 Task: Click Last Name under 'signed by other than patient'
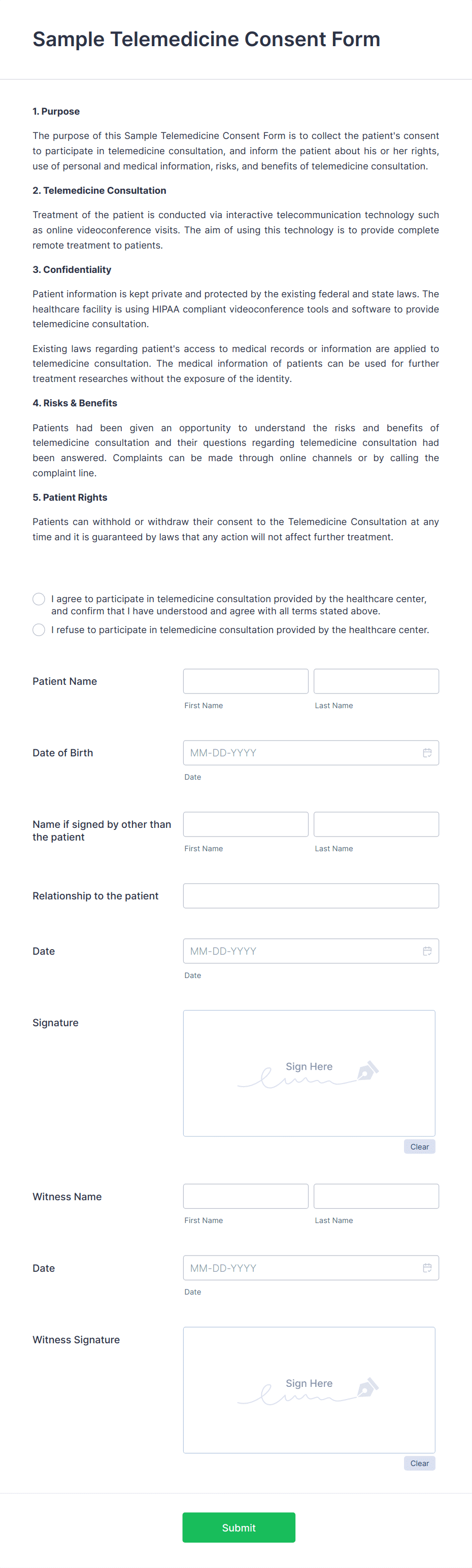(x=376, y=823)
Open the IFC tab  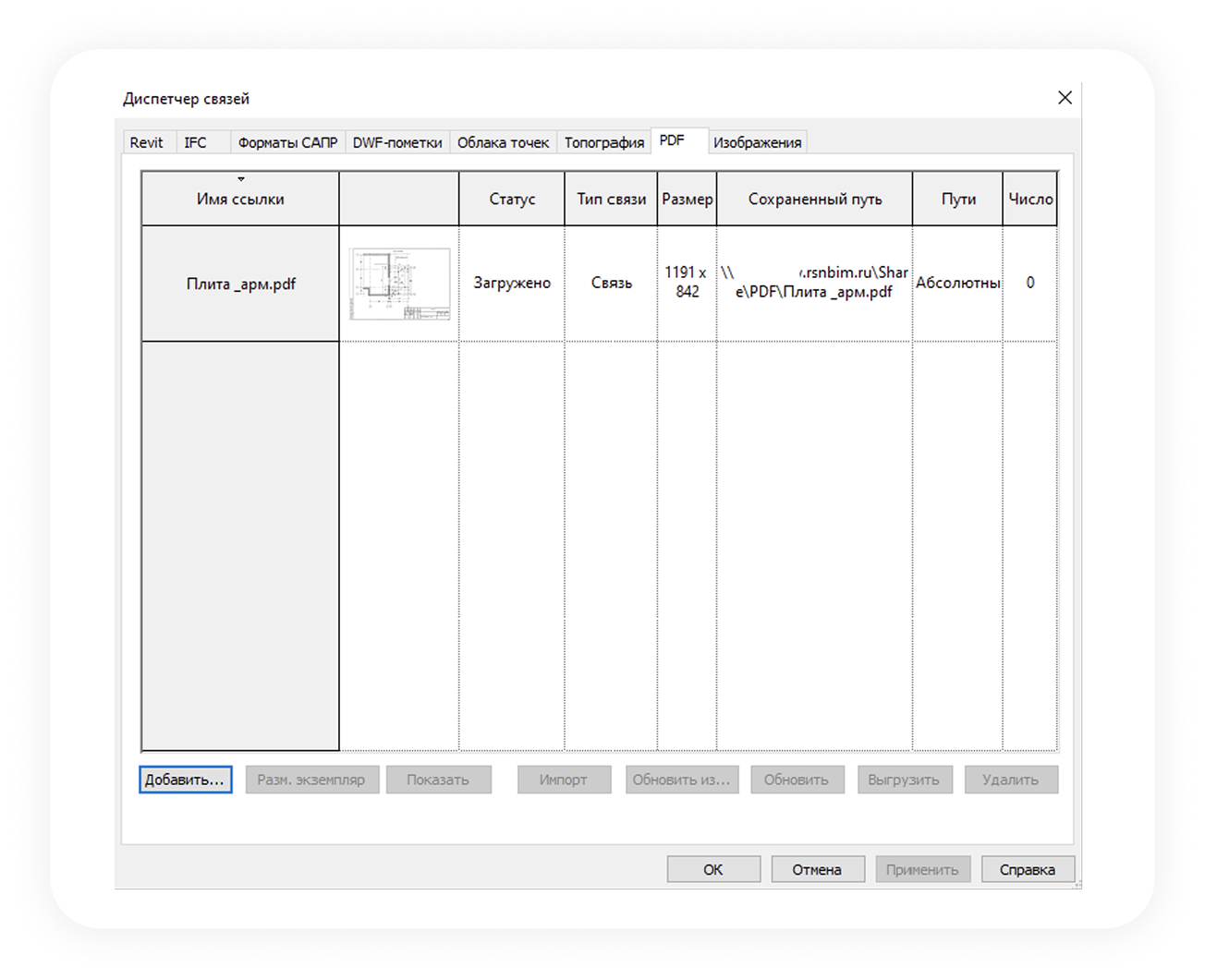195,142
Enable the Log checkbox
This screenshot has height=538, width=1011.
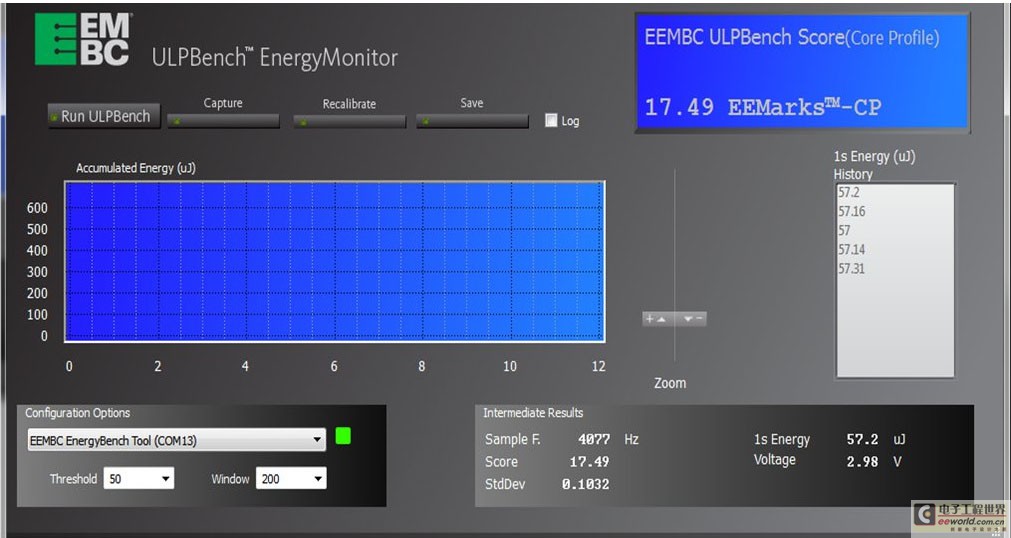[551, 121]

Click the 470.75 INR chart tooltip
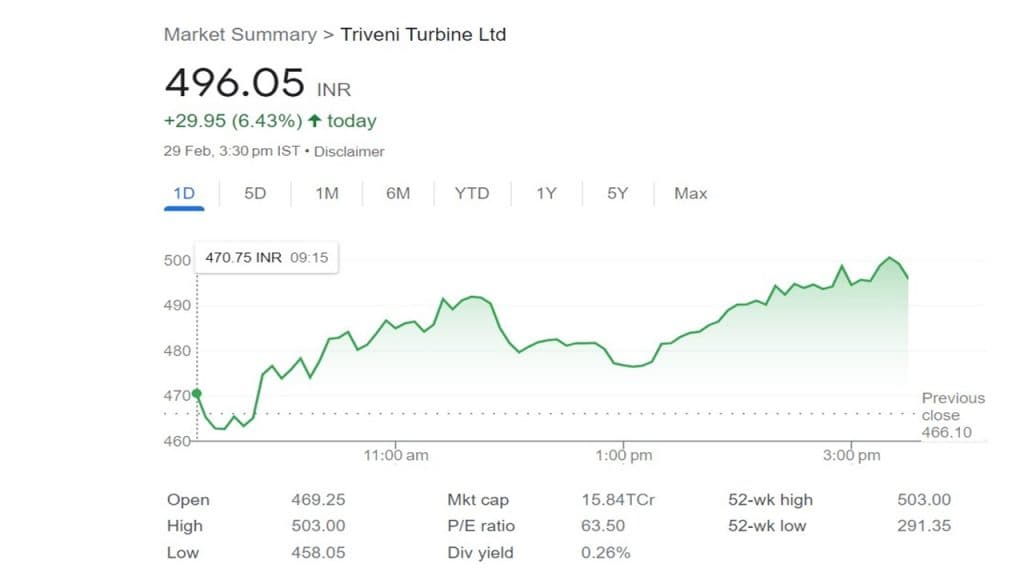click(266, 257)
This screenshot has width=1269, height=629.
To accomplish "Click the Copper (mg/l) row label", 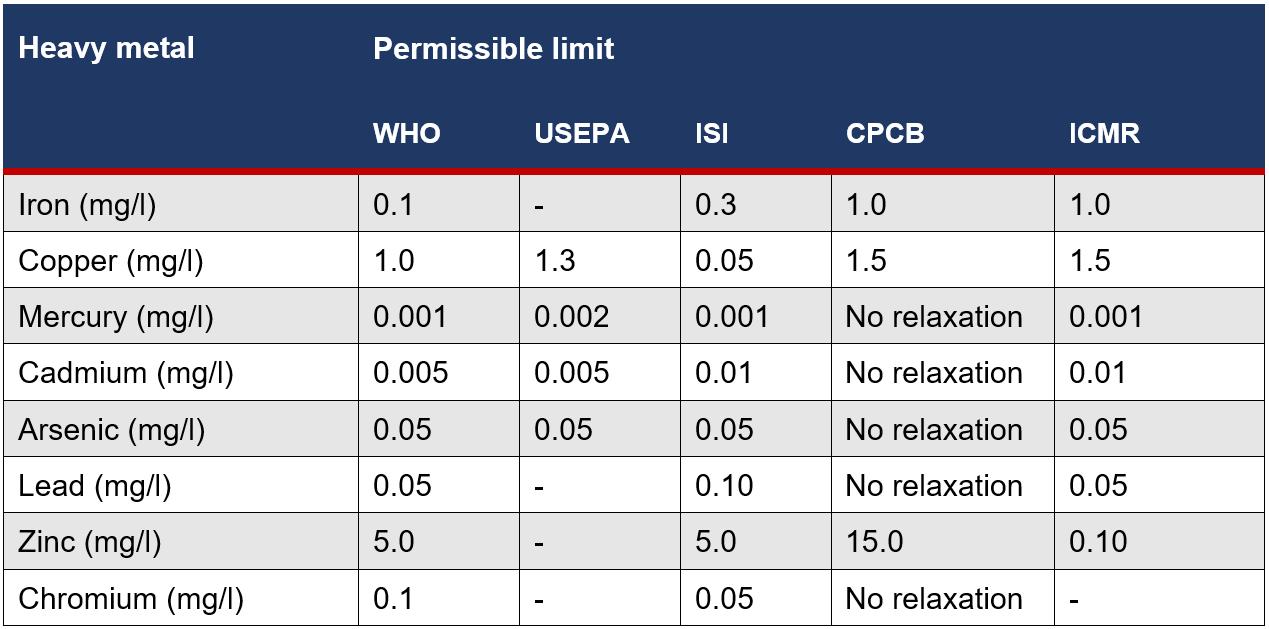I will [110, 261].
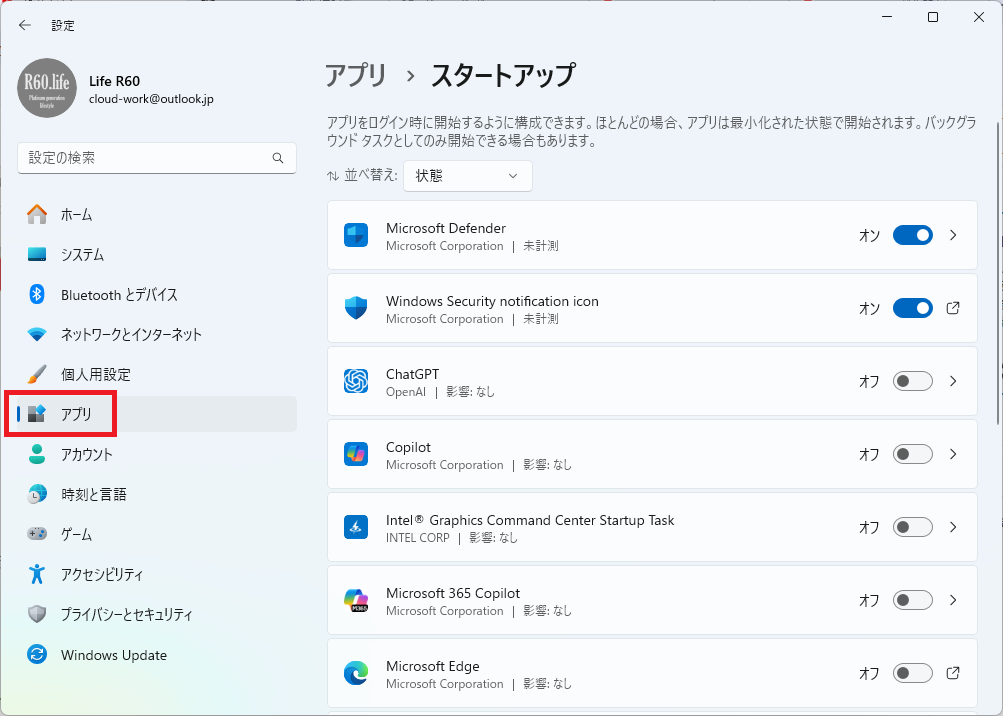The width and height of the screenshot is (1003, 716).
Task: Click the 設定の検索 search field
Action: [145, 158]
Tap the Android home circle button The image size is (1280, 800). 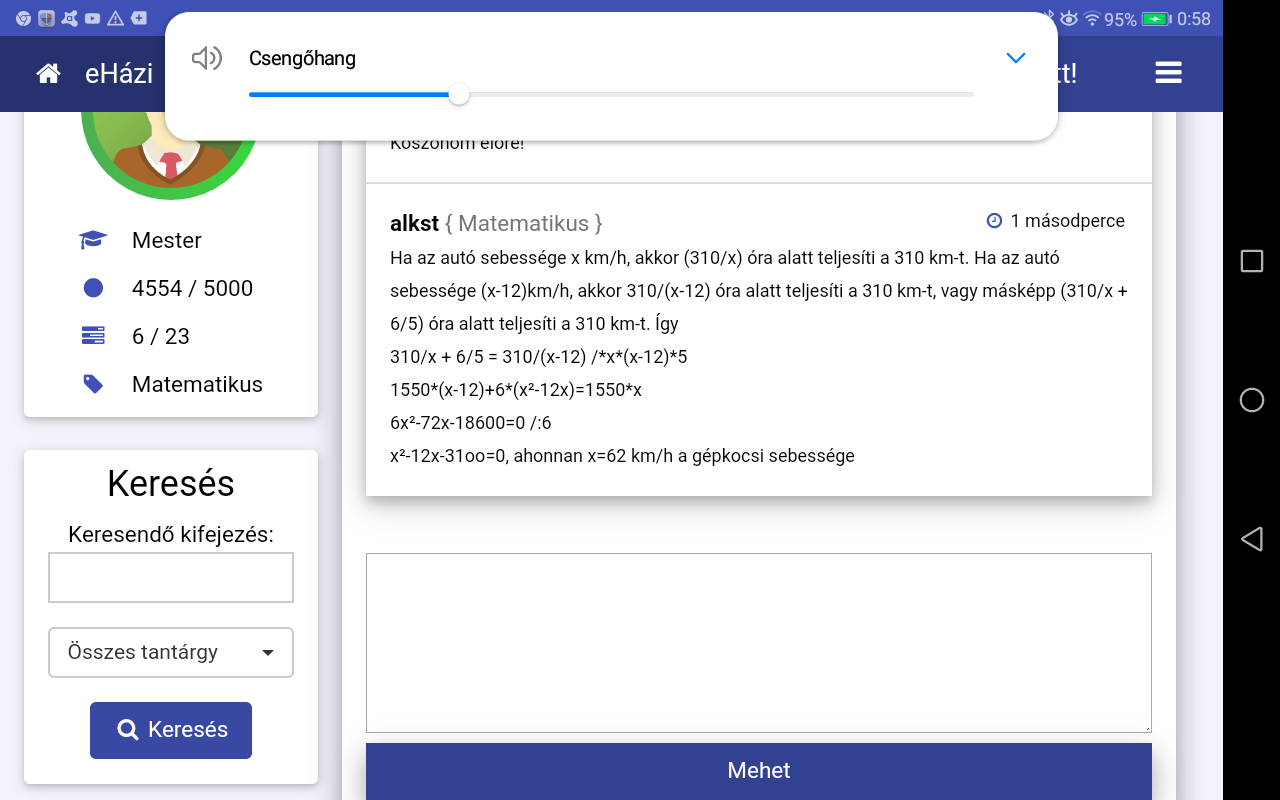(1251, 401)

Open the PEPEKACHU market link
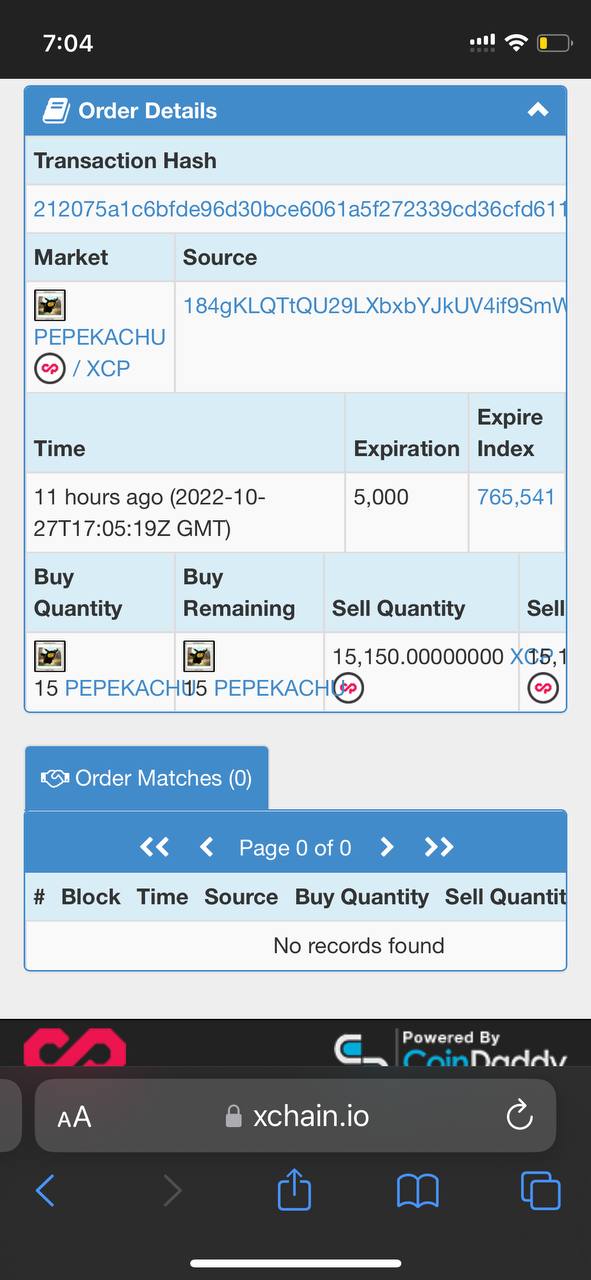[x=100, y=337]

- WHAT TO PRODUCE:
In the data above, find the line containing "Enable the Log checkbox" and the line containing "This screenshot has width=1269, height=629.". Repeat those two lines and everything between them exactly, minus the pictures.

- RESULT:
Enable the Log checkbox
This screenshot has height=538, width=1011.
[551, 121]

Click the 470.75 INR chart tooltip
click(266, 257)
This screenshot has width=1269, height=629.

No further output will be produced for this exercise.